# Brewing salts packages



## snails07 (30/1/17)

Wondering if there would be any interest in being able to buy a 'brewing salts package'.

You would choose your style of beer and the package would include all the necessary salts to treat a 23 litre batch for that style (using RO water).
So you would buy a Stout package or an IPA package and it would have a measured and calculated amount of salts for that style.
Price would be around $5 - $7 delivered or cheaper if bought in packs of 3 or 5 or whatever.

Obviously not everyone is using RO water but just wanting to gauge interest.
My thoughts would be that if you are playing around with water and salt additions, then you probably want to do it all yourself - but thought I would throw it out there anyway.


----------



## n87 (30/1/17)

Something like a 'starter pack' with enough of each salt for a handful of brews could be handy.


----------



## snails07 (30/1/17)

n87 said:


> Something like a 'starter pack' with enough of each salt for a handful of brews could be handy.


Yeah that could be a good option for people


----------



## SBOB (30/1/17)

snails07 said:


> Wondering if there would be any interest in being able to buy a 'brewing salts package'.
> 
> You would choose your style of beer and the package would include all the necessary salts to treat a 23 litre batch for that style (using RO water).
> So you would buy a Stout package or an IPA package and it would have a measured and calculated amount of salts for that style.
> ...


Personally I would think that if someones gone to the effort of RO water, then using something like Bru'n Water spreadsheet and buying salts/acids in bulk is a pretty small extra step


----------



## razz (30/1/17)

I don't see why not snails.
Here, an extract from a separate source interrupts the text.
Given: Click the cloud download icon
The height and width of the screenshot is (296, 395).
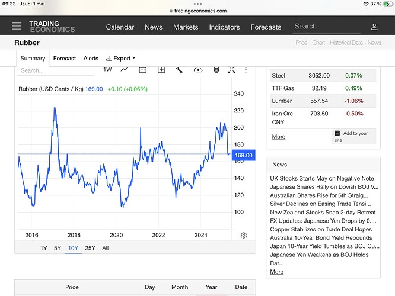Looking at the screenshot, I should pos(198,69).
For the record I use Brunwater and measure my own, but I noticed that some of the Grain n grape all grain recipes come with salts for a given kit. Good luck with it.


----------



## Danscraftbeer (30/1/17)

snails07 said:


> Wondering if there would be any interest in being able to buy a 'brewing salts package'.
> 
> You would choose your style of beer and the package would include all the necessary salts to treat a 23 litre batch for that style (using RO water).
> So you would buy a Stout package or an IPA package and it would have a measured and calculated amount of salts for that style.
> Price would be around $5 - $7 delivered or cheaper if bought in packs of 3 or 5 or whatever.


Um. I have to be the tight arse to say that's a hard sell I think. $5 to $7 added to only a 23lt batch?
My tinkering would be an unmeasurable expense for 23lt. Maybe $0.02 

$0.02


----------



## damoninja (30/1/17)

I'm a bit of a skeptic when it comes to starter kits and so on for the sake of convenience. 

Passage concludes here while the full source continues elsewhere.